From the very first line down to the line containing "2013 (1084, 708)", write out the material exactly as it appears, and no more.

+-------+

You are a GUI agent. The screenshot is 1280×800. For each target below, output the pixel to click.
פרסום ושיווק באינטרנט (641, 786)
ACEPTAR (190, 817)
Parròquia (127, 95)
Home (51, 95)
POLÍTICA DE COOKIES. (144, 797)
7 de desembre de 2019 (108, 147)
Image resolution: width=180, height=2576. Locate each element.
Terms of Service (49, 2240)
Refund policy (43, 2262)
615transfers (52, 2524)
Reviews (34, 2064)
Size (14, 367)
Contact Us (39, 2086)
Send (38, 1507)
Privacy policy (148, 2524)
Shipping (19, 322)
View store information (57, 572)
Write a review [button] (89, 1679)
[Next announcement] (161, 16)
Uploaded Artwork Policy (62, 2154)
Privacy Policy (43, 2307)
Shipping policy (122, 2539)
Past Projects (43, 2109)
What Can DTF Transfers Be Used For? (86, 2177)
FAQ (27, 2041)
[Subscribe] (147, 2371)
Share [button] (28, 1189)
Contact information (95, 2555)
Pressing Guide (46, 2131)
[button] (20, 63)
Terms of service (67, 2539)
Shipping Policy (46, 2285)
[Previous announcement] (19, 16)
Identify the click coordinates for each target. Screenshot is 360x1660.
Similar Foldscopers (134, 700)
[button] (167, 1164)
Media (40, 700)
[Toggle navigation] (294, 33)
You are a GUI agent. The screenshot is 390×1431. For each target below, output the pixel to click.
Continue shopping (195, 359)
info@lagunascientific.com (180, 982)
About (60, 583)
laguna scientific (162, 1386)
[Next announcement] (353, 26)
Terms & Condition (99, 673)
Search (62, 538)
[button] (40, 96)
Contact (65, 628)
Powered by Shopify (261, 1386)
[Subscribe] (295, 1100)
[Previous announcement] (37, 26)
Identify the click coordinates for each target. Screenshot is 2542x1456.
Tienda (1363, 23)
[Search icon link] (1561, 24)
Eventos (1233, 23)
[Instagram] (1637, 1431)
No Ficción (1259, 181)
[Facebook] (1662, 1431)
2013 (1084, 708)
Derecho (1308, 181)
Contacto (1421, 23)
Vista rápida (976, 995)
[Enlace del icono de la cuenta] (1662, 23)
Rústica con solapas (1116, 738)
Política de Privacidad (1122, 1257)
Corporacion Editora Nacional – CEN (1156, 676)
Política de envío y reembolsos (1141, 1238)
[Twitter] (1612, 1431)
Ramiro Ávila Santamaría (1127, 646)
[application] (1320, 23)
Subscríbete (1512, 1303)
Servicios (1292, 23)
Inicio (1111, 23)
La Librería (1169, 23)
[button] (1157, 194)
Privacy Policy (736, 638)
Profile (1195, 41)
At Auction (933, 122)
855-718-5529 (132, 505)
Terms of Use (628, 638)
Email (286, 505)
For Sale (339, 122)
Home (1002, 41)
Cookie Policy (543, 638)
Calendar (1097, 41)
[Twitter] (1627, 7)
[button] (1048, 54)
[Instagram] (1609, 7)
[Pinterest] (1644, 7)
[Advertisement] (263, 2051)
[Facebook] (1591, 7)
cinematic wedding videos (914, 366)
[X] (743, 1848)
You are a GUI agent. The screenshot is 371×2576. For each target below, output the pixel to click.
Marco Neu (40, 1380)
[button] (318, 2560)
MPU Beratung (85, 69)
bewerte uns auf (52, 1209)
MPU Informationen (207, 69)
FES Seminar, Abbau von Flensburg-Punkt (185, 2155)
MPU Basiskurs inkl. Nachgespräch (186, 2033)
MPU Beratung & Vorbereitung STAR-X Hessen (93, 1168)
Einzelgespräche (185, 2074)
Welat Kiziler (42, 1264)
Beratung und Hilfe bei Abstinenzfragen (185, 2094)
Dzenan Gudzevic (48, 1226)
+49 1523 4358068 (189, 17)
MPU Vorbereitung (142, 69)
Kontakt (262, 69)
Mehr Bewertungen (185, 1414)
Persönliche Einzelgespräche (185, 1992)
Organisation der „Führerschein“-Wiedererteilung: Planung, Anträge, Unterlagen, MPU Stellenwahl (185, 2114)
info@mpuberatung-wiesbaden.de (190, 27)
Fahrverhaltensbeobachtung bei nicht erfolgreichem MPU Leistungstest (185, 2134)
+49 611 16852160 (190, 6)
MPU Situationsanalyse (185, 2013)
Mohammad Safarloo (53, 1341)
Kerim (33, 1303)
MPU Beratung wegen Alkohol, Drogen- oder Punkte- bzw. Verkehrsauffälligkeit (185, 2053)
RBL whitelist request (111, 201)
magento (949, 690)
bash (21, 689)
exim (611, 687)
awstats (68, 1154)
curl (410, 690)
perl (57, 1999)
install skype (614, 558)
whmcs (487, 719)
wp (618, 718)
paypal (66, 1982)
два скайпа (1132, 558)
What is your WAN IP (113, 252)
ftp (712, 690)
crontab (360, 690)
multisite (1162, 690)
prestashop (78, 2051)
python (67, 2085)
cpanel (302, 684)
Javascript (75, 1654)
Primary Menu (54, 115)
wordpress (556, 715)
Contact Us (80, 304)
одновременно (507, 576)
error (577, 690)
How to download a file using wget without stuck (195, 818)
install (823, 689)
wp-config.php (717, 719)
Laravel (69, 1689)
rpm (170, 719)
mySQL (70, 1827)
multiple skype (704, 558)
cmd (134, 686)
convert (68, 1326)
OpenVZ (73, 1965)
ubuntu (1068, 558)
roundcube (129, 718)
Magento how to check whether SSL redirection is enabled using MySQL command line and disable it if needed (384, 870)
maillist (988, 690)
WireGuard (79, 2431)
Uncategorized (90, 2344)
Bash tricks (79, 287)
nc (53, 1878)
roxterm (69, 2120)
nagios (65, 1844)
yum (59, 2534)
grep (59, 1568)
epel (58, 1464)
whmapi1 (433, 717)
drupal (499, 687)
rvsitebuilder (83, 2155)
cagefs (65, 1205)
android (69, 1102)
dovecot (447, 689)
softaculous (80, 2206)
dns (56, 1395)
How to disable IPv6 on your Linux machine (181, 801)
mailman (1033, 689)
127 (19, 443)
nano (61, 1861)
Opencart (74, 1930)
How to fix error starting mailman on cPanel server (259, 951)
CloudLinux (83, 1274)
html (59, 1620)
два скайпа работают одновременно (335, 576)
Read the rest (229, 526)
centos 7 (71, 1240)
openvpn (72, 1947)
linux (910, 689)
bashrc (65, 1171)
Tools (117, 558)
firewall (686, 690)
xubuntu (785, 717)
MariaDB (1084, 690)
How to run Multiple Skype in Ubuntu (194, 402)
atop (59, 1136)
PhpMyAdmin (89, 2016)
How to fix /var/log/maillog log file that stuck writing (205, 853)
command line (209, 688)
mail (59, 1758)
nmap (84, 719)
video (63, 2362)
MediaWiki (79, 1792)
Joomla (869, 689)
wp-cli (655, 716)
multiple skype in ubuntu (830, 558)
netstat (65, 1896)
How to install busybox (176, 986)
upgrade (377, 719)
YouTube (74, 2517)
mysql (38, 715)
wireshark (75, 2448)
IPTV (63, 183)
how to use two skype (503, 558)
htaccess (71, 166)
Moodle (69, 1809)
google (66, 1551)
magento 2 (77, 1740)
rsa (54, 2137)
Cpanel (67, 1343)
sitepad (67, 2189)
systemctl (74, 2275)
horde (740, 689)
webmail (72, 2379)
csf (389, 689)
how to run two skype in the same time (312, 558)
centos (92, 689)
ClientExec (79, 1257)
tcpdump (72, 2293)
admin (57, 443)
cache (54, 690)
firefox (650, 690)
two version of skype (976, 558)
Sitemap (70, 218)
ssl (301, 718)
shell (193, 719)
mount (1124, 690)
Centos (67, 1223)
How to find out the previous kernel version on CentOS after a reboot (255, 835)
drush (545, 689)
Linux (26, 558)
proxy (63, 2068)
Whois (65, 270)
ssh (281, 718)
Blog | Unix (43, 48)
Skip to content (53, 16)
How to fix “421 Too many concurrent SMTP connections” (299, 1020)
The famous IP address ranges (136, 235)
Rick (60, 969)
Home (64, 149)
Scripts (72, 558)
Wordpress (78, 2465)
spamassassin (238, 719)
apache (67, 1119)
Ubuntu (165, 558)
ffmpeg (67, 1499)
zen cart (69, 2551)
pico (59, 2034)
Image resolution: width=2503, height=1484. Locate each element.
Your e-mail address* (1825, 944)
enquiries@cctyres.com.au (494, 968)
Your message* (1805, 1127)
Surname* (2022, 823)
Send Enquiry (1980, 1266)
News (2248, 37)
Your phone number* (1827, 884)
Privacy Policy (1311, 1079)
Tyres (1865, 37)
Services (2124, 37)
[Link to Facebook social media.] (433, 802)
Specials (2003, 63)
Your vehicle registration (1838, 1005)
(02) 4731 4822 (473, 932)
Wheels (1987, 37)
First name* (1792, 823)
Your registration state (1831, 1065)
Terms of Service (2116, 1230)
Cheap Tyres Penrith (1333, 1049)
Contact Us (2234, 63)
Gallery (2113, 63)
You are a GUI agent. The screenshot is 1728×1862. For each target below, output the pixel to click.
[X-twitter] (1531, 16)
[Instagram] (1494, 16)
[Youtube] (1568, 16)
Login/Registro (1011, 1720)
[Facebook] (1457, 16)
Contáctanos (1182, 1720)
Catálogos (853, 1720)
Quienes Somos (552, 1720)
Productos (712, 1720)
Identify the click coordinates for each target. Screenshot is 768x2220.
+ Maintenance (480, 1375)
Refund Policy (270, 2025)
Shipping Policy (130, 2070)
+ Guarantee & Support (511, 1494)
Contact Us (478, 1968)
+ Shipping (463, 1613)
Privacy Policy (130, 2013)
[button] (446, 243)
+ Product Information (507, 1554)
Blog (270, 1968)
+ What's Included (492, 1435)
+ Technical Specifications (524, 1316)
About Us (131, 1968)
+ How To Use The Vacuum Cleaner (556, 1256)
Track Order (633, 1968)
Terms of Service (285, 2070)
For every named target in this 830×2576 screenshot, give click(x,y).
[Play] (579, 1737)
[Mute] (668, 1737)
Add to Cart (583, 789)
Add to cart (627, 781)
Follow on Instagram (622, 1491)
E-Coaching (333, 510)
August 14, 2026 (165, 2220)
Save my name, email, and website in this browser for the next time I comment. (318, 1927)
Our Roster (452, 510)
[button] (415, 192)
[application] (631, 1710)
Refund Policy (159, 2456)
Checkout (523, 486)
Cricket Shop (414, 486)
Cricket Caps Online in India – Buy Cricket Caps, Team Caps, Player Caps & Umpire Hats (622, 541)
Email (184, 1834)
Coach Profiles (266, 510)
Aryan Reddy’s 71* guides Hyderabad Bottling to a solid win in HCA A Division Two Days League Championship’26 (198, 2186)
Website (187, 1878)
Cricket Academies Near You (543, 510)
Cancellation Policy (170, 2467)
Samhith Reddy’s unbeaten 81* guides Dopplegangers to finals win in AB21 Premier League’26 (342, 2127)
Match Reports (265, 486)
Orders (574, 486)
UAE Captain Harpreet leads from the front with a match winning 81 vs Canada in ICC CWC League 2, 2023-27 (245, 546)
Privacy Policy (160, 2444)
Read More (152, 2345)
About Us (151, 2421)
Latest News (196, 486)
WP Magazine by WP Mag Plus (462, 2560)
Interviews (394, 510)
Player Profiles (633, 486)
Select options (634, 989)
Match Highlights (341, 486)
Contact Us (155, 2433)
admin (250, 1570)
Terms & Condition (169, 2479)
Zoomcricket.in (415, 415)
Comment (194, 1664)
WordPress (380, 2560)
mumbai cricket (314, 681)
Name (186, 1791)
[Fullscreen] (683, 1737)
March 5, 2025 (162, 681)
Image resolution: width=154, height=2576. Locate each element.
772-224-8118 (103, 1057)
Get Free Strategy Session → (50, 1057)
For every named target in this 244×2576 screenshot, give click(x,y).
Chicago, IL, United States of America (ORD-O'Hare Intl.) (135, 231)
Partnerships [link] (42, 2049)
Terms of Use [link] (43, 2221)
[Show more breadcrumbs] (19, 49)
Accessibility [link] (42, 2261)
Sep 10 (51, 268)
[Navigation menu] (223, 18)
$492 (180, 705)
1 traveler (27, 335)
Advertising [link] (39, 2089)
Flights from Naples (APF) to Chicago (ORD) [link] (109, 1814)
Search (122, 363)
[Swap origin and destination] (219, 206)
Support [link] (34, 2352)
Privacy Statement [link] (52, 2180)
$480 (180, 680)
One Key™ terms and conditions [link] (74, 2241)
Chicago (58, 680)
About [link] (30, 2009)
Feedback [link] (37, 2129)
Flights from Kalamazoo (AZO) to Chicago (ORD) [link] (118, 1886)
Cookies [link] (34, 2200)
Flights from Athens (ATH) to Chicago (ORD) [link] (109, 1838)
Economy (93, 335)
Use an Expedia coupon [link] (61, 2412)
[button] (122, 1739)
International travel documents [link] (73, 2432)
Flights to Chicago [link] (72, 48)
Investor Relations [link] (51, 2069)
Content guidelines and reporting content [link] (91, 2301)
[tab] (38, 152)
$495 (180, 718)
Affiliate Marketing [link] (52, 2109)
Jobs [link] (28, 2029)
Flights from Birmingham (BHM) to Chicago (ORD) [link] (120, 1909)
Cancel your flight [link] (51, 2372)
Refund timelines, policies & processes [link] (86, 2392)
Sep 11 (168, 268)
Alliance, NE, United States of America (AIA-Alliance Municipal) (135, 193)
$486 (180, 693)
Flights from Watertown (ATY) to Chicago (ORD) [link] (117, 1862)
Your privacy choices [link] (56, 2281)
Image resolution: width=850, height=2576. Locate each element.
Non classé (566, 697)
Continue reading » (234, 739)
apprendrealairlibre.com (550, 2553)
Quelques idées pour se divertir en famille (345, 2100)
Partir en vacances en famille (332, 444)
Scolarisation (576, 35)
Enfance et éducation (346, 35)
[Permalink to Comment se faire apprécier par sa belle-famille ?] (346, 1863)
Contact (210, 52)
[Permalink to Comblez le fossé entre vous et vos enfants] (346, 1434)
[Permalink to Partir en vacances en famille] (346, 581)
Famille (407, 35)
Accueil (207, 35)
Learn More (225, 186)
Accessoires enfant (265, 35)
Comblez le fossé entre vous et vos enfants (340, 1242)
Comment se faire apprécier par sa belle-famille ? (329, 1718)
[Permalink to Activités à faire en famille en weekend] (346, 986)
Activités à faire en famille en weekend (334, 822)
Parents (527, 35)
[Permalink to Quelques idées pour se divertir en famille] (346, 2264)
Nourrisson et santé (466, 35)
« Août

+-------+

*SOLVED PROBLEM:*
You are a GUI agent. The screenshot is 1280×800. For each target below, output the pixel to click.
פרסום ושיווק באינטרנט (641, 786)
ACEPTAR (190, 817)
Parròquia (127, 95)
Home (51, 95)
POLÍTICA DE COOKIES. (144, 797)
7 de desembre de 2019 (108, 147)
Image resolution: width=180, height=2576. Locate each element.
Terms of Service (49, 2240)
Refund policy (43, 2262)
615transfers (52, 2524)
Reviews (34, 2064)
Size (14, 367)
Contact Us (39, 2086)
Send (38, 1507)
Privacy policy (148, 2524)
Shipping (19, 322)
View store information (57, 572)
Write a review [button] (89, 1679)
[Next announcement] (161, 16)
Uploaded Artwork Policy (62, 2154)
Privacy Policy (43, 2307)
Shipping policy (122, 2539)
Past Projects (43, 2109)
What Can DTF Transfers Be Used For? (86, 2177)
FAQ (27, 2041)
[Subscribe] (147, 2371)
Share [button] (28, 1189)
Contact information (95, 2555)
Pressing Guide (46, 2131)
[button] (20, 63)
Terms of service (67, 2539)
Shipping Policy (46, 2285)
[Previous announcement] (19, 16)
Identify the click coordinates for each target. Screenshot is 360x1660.
Similar Foldscopers (134, 700)
[button] (167, 1164)
Media (40, 700)
[Toggle navigation] (294, 33)
You are a GUI agent. The screenshot is 390×1431. For each target below, output the pixel to click.
Continue shopping (195, 359)
info@lagunascientific.com (180, 982)
About (60, 583)
laguna scientific (162, 1386)
[Next announcement] (353, 26)
Terms & Condition (99, 673)
Search (62, 538)
[button] (40, 96)
Contact (65, 628)
Powered by Shopify (261, 1386)
[Subscribe] (295, 1100)
[Previous announcement] (37, 26)
Identify the click coordinates for each target. Screenshot is 2542x1456.
Tienda (1363, 23)
[Search icon link] (1561, 24)
Eventos (1233, 23)
[Instagram] (1637, 1431)
No Ficción (1259, 181)
[Facebook] (1662, 1431)
2013 (1084, 708)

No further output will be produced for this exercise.